Find the equation of the circle passing through the point of intersection of the lines X+3y
= 0 & 2x-7y=0 and whose centre is the point of intersection of lines X+y+1=0 and x-2y+4=0.
Answers
The required circle is
(x + 4)² + (y - 3)² = 25
Step-by-step explanation:
The circle passes through the point of intersection of the lines,
x + 3y = 0 ..... (1)
2x - 7y = 0 ..... (2)
The point of intersection of (1) & (2) is (0, 0)
The centre of the circle is at the point of intersection of the lines,
x + y + 1 = 0 ..... (3)
x - 2y + 4 = 0 ..... (4)
From (3), we get
x = - y - 1
Putting x = - y - 1 in (4), we get
- y - 1 - 2y + 4 = 0
or, 3y = 3
i.e., y = 3
So x = - 3 - 1 = - 4
Thus (- 4, 3) is the centre of the circle.

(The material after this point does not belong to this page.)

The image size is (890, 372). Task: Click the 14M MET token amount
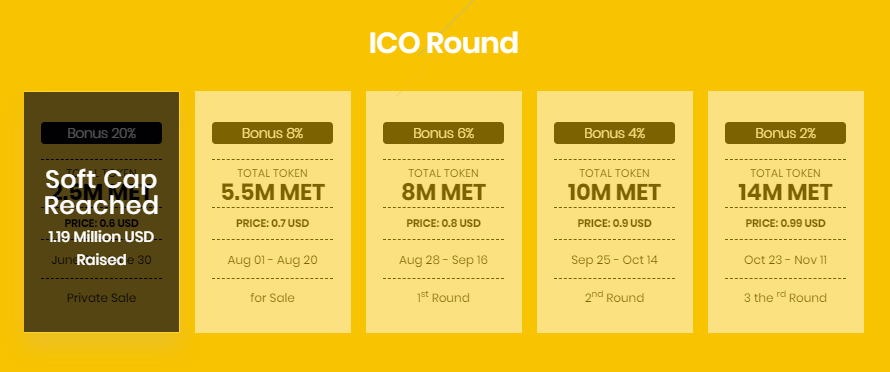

Let us consider that, the required circle be
{x - (- 4)}² + (y - 3)² = c
or, (x + 4)² + (y - 3)² = c
or, x² + 8x + 16 + y² - 6y + 9 = c
or, x² + y² + 8x - 6y + 25 = c ..... (5)
Given that, the circle (5) passes through the point (0, 0). Then c = 25.
Hence the required circle is
(x + 4)² + (y - 3)² = 25,
whose centre is at the point (- 4, 3) and radius is 5 units.